Greg Singh, psychology, film and web

Dr Greg SinghCMC’s new Lecturer in Media and Communications (Digital and Social Media) talks to us about his research interests and what he hopes it will bring to his new student audience.

I’ve taught at a number of institutions in various positions across the United Kingdom, including the University of Hull, where I was recently Lecturer in Digital Media, The University of the West of England, where I was Senior Lecturer in Media and Cultural Studies, London South Bank University, where I taught Film Studies and Critical Practice, and have guest taught at undergraduate and postgraduate levels at Goldsmiths and at Birkbeck, on their Psycho-Social Studies, and Psychodynamics of Human Development programmes, respectively. As may be evident from this, my teaching experience covers a wide remit of subjects and reflects an interdisciplinary interest in the fields of cultural production and consumption in general.
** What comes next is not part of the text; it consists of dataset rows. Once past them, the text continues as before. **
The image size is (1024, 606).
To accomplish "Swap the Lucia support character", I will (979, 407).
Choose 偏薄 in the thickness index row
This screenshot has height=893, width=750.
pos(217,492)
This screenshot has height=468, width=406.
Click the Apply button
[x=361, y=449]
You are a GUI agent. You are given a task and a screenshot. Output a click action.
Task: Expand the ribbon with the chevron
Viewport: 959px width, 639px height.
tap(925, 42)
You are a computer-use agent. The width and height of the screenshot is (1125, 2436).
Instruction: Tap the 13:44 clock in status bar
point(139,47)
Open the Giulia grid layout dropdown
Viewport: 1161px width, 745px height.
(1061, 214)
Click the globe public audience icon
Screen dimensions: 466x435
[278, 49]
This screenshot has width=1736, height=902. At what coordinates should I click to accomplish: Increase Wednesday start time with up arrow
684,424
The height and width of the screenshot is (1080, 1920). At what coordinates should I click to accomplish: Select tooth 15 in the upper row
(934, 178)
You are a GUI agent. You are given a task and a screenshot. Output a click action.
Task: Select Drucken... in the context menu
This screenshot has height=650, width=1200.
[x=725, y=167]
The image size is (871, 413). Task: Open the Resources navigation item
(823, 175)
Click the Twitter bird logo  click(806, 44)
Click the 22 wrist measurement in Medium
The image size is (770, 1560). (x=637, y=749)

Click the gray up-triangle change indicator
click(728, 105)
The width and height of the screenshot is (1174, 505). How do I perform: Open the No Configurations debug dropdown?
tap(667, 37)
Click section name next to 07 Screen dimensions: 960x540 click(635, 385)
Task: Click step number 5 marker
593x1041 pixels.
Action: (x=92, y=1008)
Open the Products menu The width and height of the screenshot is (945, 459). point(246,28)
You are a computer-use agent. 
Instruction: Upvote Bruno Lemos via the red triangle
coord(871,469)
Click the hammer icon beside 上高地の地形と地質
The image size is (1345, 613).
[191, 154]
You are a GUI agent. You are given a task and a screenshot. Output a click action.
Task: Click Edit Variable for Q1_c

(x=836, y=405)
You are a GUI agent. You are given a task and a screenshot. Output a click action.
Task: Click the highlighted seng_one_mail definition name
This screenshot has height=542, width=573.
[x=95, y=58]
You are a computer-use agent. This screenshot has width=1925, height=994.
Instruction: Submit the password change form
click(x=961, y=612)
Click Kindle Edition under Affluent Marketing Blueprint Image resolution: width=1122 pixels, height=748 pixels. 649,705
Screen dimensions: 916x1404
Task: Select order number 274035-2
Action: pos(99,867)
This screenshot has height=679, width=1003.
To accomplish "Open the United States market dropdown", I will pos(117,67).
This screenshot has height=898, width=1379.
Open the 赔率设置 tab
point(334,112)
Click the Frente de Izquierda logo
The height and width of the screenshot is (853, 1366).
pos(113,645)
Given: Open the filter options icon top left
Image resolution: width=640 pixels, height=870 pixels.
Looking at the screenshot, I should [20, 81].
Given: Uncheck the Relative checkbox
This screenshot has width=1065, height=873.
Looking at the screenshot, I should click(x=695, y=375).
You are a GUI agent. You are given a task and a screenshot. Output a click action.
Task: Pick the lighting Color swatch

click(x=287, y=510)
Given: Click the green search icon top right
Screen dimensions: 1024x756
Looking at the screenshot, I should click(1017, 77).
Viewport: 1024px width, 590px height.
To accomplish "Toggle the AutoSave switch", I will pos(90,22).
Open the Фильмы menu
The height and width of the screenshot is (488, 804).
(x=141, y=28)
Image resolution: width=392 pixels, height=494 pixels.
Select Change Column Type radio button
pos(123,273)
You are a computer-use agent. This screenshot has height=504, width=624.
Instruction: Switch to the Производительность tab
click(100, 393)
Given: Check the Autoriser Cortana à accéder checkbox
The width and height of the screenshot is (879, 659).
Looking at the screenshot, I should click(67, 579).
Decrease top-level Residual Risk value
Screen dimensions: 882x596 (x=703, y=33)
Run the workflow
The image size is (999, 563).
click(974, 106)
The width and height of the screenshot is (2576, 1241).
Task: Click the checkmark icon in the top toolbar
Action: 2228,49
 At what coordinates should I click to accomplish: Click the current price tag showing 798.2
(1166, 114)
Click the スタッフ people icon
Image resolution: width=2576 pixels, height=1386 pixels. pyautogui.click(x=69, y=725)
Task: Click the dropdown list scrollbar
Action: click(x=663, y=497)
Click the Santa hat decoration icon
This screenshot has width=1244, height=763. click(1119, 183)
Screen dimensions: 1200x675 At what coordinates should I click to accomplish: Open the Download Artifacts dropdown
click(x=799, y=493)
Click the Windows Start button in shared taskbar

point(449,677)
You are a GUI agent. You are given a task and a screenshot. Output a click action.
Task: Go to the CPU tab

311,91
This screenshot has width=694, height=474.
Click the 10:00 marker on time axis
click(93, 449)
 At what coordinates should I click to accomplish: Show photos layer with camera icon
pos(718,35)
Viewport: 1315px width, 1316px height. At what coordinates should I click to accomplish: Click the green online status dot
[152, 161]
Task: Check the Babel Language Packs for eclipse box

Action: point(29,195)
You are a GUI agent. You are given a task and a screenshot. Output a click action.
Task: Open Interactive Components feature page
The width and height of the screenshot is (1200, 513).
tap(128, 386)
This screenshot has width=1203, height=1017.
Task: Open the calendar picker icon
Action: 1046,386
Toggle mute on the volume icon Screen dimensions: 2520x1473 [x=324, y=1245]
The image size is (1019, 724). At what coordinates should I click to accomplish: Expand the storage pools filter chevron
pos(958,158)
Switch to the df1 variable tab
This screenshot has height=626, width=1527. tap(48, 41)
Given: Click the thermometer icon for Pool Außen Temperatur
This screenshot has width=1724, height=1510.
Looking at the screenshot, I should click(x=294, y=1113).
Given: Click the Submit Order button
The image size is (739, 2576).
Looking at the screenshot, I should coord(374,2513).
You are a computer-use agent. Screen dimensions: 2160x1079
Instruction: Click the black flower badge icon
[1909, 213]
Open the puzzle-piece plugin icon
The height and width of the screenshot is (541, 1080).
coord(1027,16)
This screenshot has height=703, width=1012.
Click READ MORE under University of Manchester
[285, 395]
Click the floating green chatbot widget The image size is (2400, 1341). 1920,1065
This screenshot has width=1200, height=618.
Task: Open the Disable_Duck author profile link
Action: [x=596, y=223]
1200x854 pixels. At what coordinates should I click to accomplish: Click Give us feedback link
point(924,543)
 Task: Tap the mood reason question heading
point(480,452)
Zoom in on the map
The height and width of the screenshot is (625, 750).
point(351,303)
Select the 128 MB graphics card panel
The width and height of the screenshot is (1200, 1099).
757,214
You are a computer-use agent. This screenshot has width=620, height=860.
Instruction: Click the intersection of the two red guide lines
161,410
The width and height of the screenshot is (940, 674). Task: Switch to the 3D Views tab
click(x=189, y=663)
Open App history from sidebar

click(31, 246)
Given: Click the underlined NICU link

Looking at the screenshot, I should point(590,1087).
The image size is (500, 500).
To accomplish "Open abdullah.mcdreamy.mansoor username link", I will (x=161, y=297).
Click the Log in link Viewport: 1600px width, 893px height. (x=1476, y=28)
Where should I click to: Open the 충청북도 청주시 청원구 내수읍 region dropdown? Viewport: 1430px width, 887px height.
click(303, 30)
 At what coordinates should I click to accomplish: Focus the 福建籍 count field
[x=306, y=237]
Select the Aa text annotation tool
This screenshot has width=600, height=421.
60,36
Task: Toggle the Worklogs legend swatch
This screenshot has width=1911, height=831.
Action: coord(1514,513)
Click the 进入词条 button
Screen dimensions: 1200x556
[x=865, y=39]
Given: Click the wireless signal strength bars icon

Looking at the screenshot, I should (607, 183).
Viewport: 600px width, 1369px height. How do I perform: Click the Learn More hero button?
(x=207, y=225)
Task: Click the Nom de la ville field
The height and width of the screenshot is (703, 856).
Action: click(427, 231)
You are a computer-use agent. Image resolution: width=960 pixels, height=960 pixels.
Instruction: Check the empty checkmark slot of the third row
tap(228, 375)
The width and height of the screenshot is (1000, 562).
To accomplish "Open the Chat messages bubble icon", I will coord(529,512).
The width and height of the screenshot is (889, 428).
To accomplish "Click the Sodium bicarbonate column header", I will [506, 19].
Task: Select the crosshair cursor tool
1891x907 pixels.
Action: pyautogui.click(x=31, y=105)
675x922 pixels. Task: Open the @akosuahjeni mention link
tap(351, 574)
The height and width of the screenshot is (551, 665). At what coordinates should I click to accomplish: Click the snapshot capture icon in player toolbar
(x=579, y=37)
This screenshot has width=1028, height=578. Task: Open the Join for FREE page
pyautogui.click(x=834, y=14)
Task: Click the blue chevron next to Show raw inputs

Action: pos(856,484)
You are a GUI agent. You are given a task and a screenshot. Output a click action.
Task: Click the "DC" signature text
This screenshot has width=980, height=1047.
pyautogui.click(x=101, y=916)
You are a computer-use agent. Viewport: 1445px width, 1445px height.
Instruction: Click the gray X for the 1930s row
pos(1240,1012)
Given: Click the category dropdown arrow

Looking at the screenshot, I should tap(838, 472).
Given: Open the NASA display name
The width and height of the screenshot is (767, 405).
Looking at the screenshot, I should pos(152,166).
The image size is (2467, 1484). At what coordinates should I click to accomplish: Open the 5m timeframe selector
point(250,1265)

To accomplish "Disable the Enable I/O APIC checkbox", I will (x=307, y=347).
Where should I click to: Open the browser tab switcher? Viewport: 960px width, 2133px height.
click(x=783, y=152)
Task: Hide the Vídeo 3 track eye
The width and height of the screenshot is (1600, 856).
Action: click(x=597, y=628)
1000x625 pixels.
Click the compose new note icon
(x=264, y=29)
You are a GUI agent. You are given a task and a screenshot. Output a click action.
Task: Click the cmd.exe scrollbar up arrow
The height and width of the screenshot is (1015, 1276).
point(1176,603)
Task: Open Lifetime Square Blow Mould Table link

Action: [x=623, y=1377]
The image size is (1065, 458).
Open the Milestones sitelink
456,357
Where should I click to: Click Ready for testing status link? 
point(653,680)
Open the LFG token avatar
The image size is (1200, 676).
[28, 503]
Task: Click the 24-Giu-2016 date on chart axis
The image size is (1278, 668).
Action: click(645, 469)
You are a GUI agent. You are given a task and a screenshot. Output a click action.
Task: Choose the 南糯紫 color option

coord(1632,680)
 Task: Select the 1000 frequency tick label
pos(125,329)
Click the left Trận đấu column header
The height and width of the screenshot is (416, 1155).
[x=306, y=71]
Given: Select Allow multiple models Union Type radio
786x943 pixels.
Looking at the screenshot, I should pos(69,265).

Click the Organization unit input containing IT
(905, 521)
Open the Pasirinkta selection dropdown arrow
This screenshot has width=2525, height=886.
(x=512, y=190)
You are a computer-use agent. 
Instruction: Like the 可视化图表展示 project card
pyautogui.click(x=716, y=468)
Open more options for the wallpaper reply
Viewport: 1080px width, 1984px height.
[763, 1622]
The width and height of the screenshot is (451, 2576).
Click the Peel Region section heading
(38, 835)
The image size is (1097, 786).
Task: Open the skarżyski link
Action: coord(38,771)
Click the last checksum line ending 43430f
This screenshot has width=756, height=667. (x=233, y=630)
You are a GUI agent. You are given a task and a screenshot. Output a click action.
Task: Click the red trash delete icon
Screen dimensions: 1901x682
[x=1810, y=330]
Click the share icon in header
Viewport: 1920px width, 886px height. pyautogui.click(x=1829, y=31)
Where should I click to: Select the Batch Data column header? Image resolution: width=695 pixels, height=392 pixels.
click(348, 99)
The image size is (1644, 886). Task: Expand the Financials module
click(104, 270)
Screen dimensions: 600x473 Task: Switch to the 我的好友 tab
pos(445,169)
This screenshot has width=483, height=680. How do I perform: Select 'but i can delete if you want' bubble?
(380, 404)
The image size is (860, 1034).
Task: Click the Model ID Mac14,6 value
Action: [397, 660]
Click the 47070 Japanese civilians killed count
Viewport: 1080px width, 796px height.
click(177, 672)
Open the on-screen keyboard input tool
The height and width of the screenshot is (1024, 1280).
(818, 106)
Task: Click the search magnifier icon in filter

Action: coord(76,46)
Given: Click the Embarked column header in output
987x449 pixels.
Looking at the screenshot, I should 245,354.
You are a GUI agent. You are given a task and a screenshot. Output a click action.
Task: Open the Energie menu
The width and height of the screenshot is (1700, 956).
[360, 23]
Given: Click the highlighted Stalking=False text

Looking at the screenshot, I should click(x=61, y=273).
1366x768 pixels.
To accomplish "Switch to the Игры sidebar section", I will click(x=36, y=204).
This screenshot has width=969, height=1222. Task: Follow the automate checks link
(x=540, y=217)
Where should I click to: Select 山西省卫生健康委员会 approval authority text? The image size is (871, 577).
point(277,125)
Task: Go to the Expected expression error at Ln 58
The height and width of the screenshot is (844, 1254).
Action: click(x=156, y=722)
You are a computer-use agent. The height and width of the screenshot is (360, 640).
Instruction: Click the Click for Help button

During the past few years I have been mainly focused on completing my PhD Thesis at the University of Reading (‘Cinephilia, Meaningfulness and Commodity-Identity: Contemporary Encounters with Popular Film Narrative and the Cinematic Afterlife’), and I have since proceeded to turn some of that work into various publications projects. Some of this work, for example, found its way into my second book, titled Feeling Film: Affect and Authenticity in Popular Cinema (Hove: Routledge, 2014).

This book engages the emotional work of cinema through a discussion of the different kinds of feelings that emerge through the contemporary cinematic encounter. It questions the popular idea of what cinema is, through a critique of purely textual approaches, instead offering a model which emphasises lived, warm (embodied and inhabited) psychological relationships between viewer and viewed. The book’s argument extends the narrative action of cinema beyond the duration of the screening into realms of anticipation and afterlife, in particular tertiary and participatory practices afforded through rich media engagement.

My research mainly focuses on the relationships between popular media production and consumption, and in particular the emotional investment of fans, and other audience and user groups in their engagement with everyday media. As with my teaching interests, my research also tends to be fairly interdisciplinary: my PhD thesis, for example, combined areas of cinema studies, philosophy of new media and depth psychology to gain new insights into the emotional work of cinema and the migration and transformation of narrative content as it is passed through tertiary production processes. It informed the arguments found in Feeling Film, a book which seeks to advance this approach within the context of a Jungian-informed psychology and contemporary movements in film-philosophy. My first book however (Film After Jung: Post-Jungian Approaches to Film Theory (Hove: Routledge, 2009)), sought to engage the mutual productivity of film theory and psychological theory from the Jungian analytical tradition, critically outlining key themes that can help transform the film theorist’s understanding of the psychological relationship between viewer and viewed.

More recently I’ve also been contracted to produce a third book for Routledge’s Psychology Press division, based upon my current research interests into new media contexts of psychology and connectivity. This work seeks to investigate the apparent demise of Web 2.0 as a concept and as a practice. It is my contention that, despite its tenacity in educational policy, Web 2.0 as a failed project has serious hitherto largely-overlooked implications in terms of the psychology of creativity and connectivity; social functions that many academic and cultural commentators have both championed and derided. This study will thus bring together three key elements of my research interests:

  • Affordances associated with the psychology of connectivity in Web contexts
  • A critique of Web 2.0, its historical failures, and the psycho-political implications of lock-in
  • The disassembling tendencies of Collective Intelligence and its implications for individuation in community and group dynamics

Therefore, this research will ask pressing questions around the need to develop a robust and shared media literacy; a media literacy that moves beyond policies on access, usability and IP; a redefinition of the term as an ability to engage relationships with people, groups, communities and institutions in sophisticated and knowledgeable ways.

I hope to develop these ideas further within the Division of Communications, Media and Culture at Stirling, in both curriculum development and in contribution to the Research Institute. It is quite a move from living in the South east of England to the foothills of Stirling, but to me the move is the right one. To be part of the oldest media department in the UK, with such a legacy of work, people and impact is to be very fortunate indeed. In turn, I hope that my place in the Division will, in some modest way, push the direction further into the forefront of media research in Scotland, the UK and beyond.

Outside of academia, I am fairly obsessed with music – the listening to it, the experience with it, and the making of it. I’m an active songwriter/performer and have been playing out and about since the age of fifteen either in bands, or more recently, as a solo artist. I was founder and curator of Bucks Songwriter’s Circle, and I hope to re-engage that process in Scotland. I’m hoping that the rugged environments to be enjoyed in and around the foothills and the West Highlands will inspire me to finally complete that first solo album I’ve been writing for the best part of the last decade.